When something must be done, it’s important to pause and think before acting. For example, do we want school children existing in a permanent state of anxiety and discomfort five days a week because politicians want to be seen to be doing something.
The potential mental health implications for forcing children to wear masks all day every day at school, combined with a rather tenuous case in favour of the policy providing significant benefit, should lead to this policy being dropped.
The Times has today reported that the study used to justify the introduction of masks in English schools implied that they had, at best, a marginal effect. This is according to documents released by the Department for Education. That’s right, the government’s own research failed to find that masks had a significant effect in lowering transmission, but they’re doing it anyway and children be damned!
This correlates with findings from the USA, data collected by the COVID-19 School Response Dashboard found that schools and school districts without mask mandates had lower case rates than schools with mandates. There are a myriad of factors and differentials that may have contributed to this apparent anomaly, but it sure doesn’t make for a convincing case to mask children every day.
Face masks are designed to be worn in hospital and clinical settings mainly, and when necessary other enclosed public spaces, to prevent saliva droplets from landing on other people and infecting them, with Covid. However, for school pupils to wear masks six to seven hours a day, five days a week is a demand too far. Along with the constant reminders of the ongoing pandemic, the risks of infection and warning about hygiene, we are risking causing anxiety and mental health problems in our children.
In any case, how healthy can it really be to wear a mask all day meaning that instead of the body expelling other bacteria and viruses they are simply inhaling them again or their exhalation waste settles in a moist environment behind their mask? This is exacerbated by the use of cloth masks, flimsy fake ‘surgical’ style masks and the overusing of single masks before cleaning.
Of course, Twitter is awash with Little Miss Prissy mummies, and know-it-all Mr Smug dads saying how their little darlings are complying with no problem at all because they understand the reasons why and they are so incredible and selfless. Fine, far be it from me to question the significance of anecdotal evidence from self-satisfied, middle class social media moralisers, but I do wonder whether they’ve really given the subject that much thought.
Think about how likely children are to not wear their masks properly, to fiddle with them, to take them off and put them back on repeatedly, to contaminate their masks thereby making the whole thing pointless. Expecting children to wear masks properly and comply with this absurd ruling every school day is optimistic at best and downright stupid at worst.

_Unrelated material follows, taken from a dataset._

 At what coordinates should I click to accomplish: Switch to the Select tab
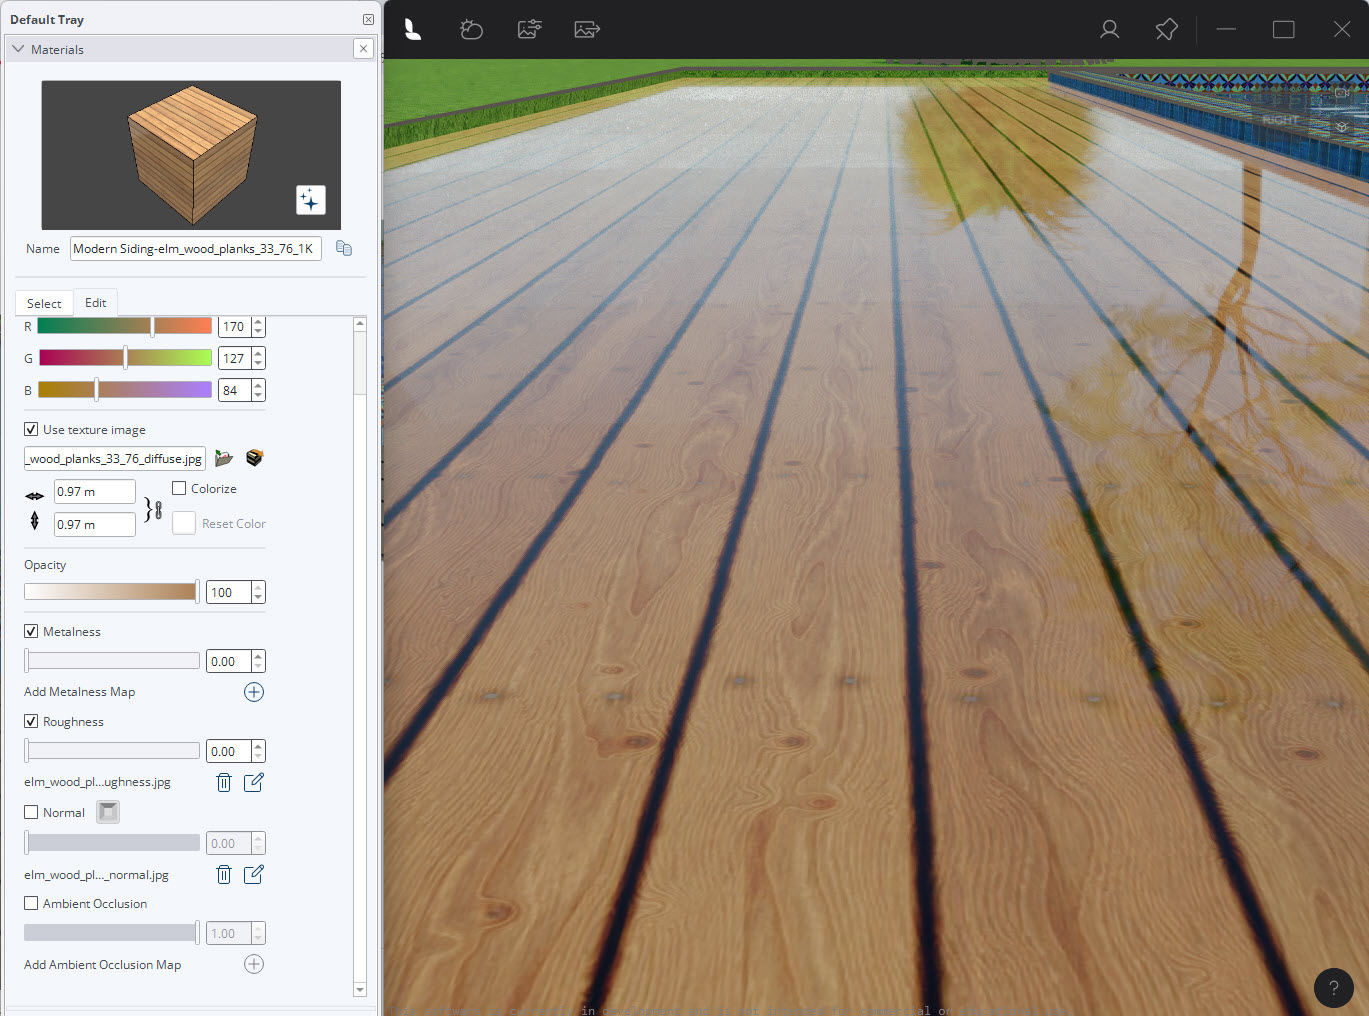point(43,302)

It makes communication (rather important in the school setting) more difficult; school children will be less able to rely on and respond to facial cues from their teachers and fellow pupils. Teachers will find it harder to read the reactions of their classes. Masks are detrimental to human interaction, and this is serious issue in a school setting in a way that it simply isn’t in a supermarket.
We can be certain that plenty of the smug advocates of masking children are not sending their kids to state schools, attended by many pupils with behavioural issues that struggle to obey the normal rules, wear uniforms and often come from backgrounds of poverty and/or neglect. Will they comply? Will teachers spend less time teaching as they try to enforce mask wearing on these children? Does this come into the consideration of privately educated political decision makers and scientific advisers? Is the smug Twitter brigade considering them? Of course not.
On this one, I’m with renowned children’s author Julia Donaldson who believes forcing pupils to wear facemasks in the classroom is dystopian:
“Even if the current proposals are only for three weeks, this could be repeated and become something considered normal whenever there is infection, whereas in fact it should not be considered normal, it is alien — even dystopian […] Children are children for such a short time, I don’t think they should be sacrificed like this.”
“(Masks) are seen as a gesture that isn’t costing the government any money and as something that is not doing any harm. Because of the climate of fear, people have readily accepted something I regard as unacceptable, and that I fear may now be seen as a normal part of life.”
Hear, hear! This is not another left/right issue. Not everything has to be another front in the culture war. We have to balance real-life factors against the advice of scientists, and forcing children to wear masks every day is a bad policy that will do more harm than good.